Recorded data
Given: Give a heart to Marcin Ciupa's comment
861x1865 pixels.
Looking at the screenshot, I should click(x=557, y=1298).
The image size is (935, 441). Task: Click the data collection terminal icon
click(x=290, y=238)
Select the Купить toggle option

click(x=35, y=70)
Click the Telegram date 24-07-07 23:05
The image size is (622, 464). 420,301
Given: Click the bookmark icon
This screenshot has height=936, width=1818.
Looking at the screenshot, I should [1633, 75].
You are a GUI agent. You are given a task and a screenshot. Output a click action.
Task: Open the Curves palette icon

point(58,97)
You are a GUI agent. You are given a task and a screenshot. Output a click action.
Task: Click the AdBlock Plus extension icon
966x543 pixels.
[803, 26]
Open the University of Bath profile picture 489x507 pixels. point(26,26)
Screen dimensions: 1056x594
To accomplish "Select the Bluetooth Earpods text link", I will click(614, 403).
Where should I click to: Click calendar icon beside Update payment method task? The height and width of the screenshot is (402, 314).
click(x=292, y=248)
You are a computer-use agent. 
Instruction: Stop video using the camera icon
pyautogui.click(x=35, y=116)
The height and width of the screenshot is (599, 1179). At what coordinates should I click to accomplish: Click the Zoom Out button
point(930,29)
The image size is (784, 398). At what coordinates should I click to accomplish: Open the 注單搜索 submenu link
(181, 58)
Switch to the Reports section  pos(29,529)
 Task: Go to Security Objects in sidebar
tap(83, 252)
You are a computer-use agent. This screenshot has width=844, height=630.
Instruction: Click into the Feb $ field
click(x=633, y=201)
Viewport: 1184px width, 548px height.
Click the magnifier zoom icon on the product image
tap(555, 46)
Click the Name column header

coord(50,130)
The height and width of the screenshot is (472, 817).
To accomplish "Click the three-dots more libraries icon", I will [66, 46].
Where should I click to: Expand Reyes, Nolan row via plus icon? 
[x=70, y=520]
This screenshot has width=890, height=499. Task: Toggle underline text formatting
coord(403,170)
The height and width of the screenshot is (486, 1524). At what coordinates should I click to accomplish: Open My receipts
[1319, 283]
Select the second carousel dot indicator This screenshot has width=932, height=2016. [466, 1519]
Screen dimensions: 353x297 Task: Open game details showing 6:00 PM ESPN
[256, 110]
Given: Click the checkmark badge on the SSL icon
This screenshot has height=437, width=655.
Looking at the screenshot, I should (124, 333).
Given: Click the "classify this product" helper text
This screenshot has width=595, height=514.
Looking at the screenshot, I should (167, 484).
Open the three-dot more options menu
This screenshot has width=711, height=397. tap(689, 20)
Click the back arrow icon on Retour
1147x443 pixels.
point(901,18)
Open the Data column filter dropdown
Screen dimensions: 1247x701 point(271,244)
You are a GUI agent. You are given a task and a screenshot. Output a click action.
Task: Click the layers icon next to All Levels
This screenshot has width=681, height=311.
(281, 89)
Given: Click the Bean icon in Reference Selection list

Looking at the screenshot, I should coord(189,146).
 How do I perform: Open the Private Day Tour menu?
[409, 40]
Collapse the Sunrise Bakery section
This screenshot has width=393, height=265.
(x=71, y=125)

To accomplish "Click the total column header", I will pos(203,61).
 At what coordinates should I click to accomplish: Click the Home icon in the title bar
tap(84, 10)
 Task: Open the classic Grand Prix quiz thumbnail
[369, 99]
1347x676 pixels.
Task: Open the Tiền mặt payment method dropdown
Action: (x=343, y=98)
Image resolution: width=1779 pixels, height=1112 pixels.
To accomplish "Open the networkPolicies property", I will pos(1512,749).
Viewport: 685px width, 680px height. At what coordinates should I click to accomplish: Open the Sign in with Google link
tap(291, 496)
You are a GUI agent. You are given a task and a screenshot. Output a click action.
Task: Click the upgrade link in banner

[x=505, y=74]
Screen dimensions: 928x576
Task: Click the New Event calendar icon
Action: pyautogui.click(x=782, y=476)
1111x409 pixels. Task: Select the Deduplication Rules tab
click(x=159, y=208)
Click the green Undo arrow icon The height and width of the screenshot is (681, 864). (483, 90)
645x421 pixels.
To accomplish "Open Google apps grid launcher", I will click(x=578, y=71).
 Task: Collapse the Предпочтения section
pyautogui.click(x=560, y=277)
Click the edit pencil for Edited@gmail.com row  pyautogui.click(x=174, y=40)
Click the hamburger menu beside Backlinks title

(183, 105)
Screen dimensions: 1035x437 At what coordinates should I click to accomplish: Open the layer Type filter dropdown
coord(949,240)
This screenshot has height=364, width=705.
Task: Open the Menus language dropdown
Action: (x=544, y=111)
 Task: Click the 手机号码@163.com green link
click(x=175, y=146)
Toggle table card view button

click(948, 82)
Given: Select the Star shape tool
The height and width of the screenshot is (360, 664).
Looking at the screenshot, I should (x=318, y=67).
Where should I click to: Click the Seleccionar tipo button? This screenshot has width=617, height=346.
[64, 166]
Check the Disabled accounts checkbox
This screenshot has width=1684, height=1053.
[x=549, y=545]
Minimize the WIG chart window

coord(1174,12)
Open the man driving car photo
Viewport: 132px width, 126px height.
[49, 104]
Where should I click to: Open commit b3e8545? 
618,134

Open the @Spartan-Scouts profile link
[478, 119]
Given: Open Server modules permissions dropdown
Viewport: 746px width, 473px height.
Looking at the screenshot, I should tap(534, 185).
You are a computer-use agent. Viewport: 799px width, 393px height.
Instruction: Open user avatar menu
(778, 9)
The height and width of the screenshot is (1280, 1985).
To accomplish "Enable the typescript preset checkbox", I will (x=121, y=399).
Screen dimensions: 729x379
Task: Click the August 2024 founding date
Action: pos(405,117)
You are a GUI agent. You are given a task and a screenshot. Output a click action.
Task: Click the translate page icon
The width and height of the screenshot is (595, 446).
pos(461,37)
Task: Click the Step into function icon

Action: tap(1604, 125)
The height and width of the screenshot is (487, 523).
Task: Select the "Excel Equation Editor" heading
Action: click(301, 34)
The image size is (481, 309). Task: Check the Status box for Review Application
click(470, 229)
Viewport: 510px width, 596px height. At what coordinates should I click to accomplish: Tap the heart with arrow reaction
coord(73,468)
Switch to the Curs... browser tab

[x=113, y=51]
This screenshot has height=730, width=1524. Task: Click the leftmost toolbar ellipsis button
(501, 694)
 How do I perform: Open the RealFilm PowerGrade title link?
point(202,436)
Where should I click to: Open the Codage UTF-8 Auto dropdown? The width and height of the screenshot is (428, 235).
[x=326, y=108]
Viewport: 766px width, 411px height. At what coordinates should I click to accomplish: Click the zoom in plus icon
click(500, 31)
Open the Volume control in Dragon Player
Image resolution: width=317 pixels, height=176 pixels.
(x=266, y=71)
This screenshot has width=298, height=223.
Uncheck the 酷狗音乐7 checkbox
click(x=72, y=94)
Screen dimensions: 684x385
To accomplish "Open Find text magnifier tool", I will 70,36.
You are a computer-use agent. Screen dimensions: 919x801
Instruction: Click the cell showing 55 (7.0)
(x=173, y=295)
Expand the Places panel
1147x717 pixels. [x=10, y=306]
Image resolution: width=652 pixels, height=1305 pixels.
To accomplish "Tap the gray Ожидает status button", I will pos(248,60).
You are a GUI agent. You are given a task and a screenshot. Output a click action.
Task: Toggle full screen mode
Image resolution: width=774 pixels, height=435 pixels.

» Task prompt
Retype every line of the entries above with no changes.

» Exercise answer
Given: Give a heart to Marcin Ciupa's comment
861x1865 pixels.
Looking at the screenshot, I should click(x=557, y=1298).
The image size is (935, 441). Task: Click the data collection terminal icon
click(x=290, y=238)
Select the Купить toggle option

click(x=35, y=70)
Click the Telegram date 24-07-07 23:05
The image size is (622, 464). 420,301
Given: Click the bookmark icon
This screenshot has height=936, width=1818.
Looking at the screenshot, I should [1633, 75].
You are a GUI agent. You are given a task and a screenshot. Output a click action.
Task: Open the Curves palette icon

point(58,97)
You are a GUI agent. You are given a task and a screenshot. Output a click action.
Task: Click the AdBlock Plus extension icon
966x543 pixels.
[803, 26]
Open the University of Bath profile picture 489x507 pixels. point(26,26)
Screen dimensions: 1056x594
To accomplish "Select the Bluetooth Earpods text link", I will click(614, 403).
Where should I click to: Click calendar icon beside Update payment method task? The height and width of the screenshot is (402, 314).
click(x=292, y=248)
You are a computer-use agent. 
Instruction: Stop video using the camera icon
pyautogui.click(x=35, y=116)
The height and width of the screenshot is (599, 1179). At what coordinates should I click to accomplish: Click the Zoom Out button
point(930,29)
The image size is (784, 398). At what coordinates should I click to accomplish: Open the 注單搜索 submenu link
(181, 58)
Switch to the Reports section  pos(29,529)
 Task: Go to Security Objects in sidebar
tap(83, 252)
You are a computer-use agent. This screenshot has width=844, height=630.
Instruction: Click into the Feb $ field
click(x=633, y=201)
Viewport: 1184px width, 548px height.
Click the magnifier zoom icon on the product image
tap(555, 46)
Click the Name column header

coord(50,130)
The height and width of the screenshot is (472, 817).
To accomplish "Click the three-dots more libraries icon", I will [66, 46].
Where should I click to: Expand Reyes, Nolan row via plus icon? 
[x=70, y=520]
This screenshot has width=890, height=499. Task: Toggle underline text formatting
coord(403,170)
The height and width of the screenshot is (486, 1524). At what coordinates should I click to accomplish: Open My receipts
[1319, 283]
Select the second carousel dot indicator This screenshot has width=932, height=2016. [466, 1519]
Screen dimensions: 353x297 Task: Open game details showing 6:00 PM ESPN
[256, 110]
Given: Click the checkmark badge on the SSL icon
This screenshot has height=437, width=655.
Looking at the screenshot, I should (124, 333).
Given: Click the "classify this product" helper text
This screenshot has width=595, height=514.
Looking at the screenshot, I should (167, 484).
Open the three-dot more options menu
This screenshot has width=711, height=397. tap(689, 20)
Click the back arrow icon on Retour
1147x443 pixels.
point(901,18)
Open the Data column filter dropdown
Screen dimensions: 1247x701 point(271,244)
You are a GUI agent. You are given a task and a screenshot. Output a click action.
Task: Click the layers icon next to All Levels
This screenshot has width=681, height=311.
(281, 89)
Given: Click the Bean icon in Reference Selection list

Looking at the screenshot, I should coord(189,146).
 How do I perform: Open the Private Day Tour menu?
[409, 40]
Collapse the Sunrise Bakery section
This screenshot has width=393, height=265.
(x=71, y=125)

To accomplish "Click the total column header", I will pos(203,61).
 At what coordinates should I click to accomplish: Click the Home icon in the title bar
tap(84, 10)
 Task: Open the classic Grand Prix quiz thumbnail
[369, 99]
1347x676 pixels.
Task: Open the Tiền mặt payment method dropdown
Action: (x=343, y=98)
Image resolution: width=1779 pixels, height=1112 pixels.
To accomplish "Open the networkPolicies property", I will pos(1512,749).
Viewport: 685px width, 680px height. At what coordinates should I click to accomplish: Open the Sign in with Google link
tap(291, 496)
You are a GUI agent. You are given a task and a screenshot. Output a click action.
Task: Click the upgrade link in banner

[x=505, y=74]
Screen dimensions: 928x576
Task: Click the New Event calendar icon
Action: pyautogui.click(x=782, y=476)
1111x409 pixels. Task: Select the Deduplication Rules tab
click(x=159, y=208)
Click the green Undo arrow icon The height and width of the screenshot is (681, 864). (483, 90)
645x421 pixels.
To accomplish "Open Google apps grid launcher", I will click(x=578, y=71).
 Task: Collapse the Предпочтения section
pyautogui.click(x=560, y=277)
Click the edit pencil for Edited@gmail.com row  pyautogui.click(x=174, y=40)
Click the hamburger menu beside Backlinks title

(183, 105)
Screen dimensions: 1035x437 At what coordinates should I click to accomplish: Open the layer Type filter dropdown
coord(949,240)
This screenshot has height=364, width=705.
Task: Open the Menus language dropdown
Action: (x=544, y=111)
 Task: Click the 手机号码@163.com green link
click(x=175, y=146)
Toggle table card view button

click(948, 82)
Given: Select the Star shape tool
The height and width of the screenshot is (360, 664).
Looking at the screenshot, I should (x=318, y=67).
Where should I click to: Click the Seleccionar tipo button? This screenshot has width=617, height=346.
[64, 166]
Check the Disabled accounts checkbox
This screenshot has width=1684, height=1053.
[x=549, y=545]
Minimize the WIG chart window

coord(1174,12)
Open the man driving car photo
Viewport: 132px width, 126px height.
[49, 104]
Where should I click to: Open commit b3e8545? 
618,134

Open the @Spartan-Scouts profile link
[478, 119]
Given: Open Server modules permissions dropdown
Viewport: 746px width, 473px height.
Looking at the screenshot, I should tap(534, 185).
You are a computer-use agent. Viewport: 799px width, 393px height.
Instruction: Open user avatar menu
(778, 9)
The height and width of the screenshot is (1280, 1985).
To accomplish "Enable the typescript preset checkbox", I will (x=121, y=399).
Screen dimensions: 729x379
Task: Click the August 2024 founding date
Action: pos(405,117)
You are a GUI agent. You are given a task and a screenshot. Output a click action.
Task: Click the translate page icon
The width and height of the screenshot is (595, 446).
pos(461,37)
Task: Click the Step into function icon

Action: tap(1604, 125)
The height and width of the screenshot is (487, 523).
Task: Select the "Excel Equation Editor" heading
Action: click(301, 34)
The image size is (481, 309). Task: Check the Status box for Review Application
click(470, 229)
Viewport: 510px width, 596px height. At what coordinates should I click to accomplish: Tap the heart with arrow reaction
coord(73,468)
Switch to the Curs... browser tab

[x=113, y=51]
This screenshot has height=730, width=1524. Task: Click the leftmost toolbar ellipsis button
(501, 694)
 How do I perform: Open the RealFilm PowerGrade title link?
point(202,436)
Where should I click to: Open the Codage UTF-8 Auto dropdown? The width and height of the screenshot is (428, 235).
[x=326, y=108]
Viewport: 766px width, 411px height. At what coordinates should I click to accomplish: Click the zoom in plus icon
click(500, 31)
Open the Volume control in Dragon Player
Image resolution: width=317 pixels, height=176 pixels.
(x=266, y=71)
This screenshot has width=298, height=223.
Uncheck the 酷狗音乐7 checkbox
click(x=72, y=94)
Screen dimensions: 684x385
To accomplish "Open Find text magnifier tool", I will 70,36.
You are a computer-use agent. Screen dimensions: 919x801
Instruction: Click the cell showing 55 (7.0)
(x=173, y=295)
Expand the Places panel
1147x717 pixels. [x=10, y=306]
Image resolution: width=652 pixels, height=1305 pixels.
To accomplish "Tap the gray Ожидает status button", I will pos(248,60).
You are a GUI agent. You are given a task and a screenshot. Output a click action.
Task: Toggle full screen mode
Image resolution: width=774 pixels, height=435 pixels.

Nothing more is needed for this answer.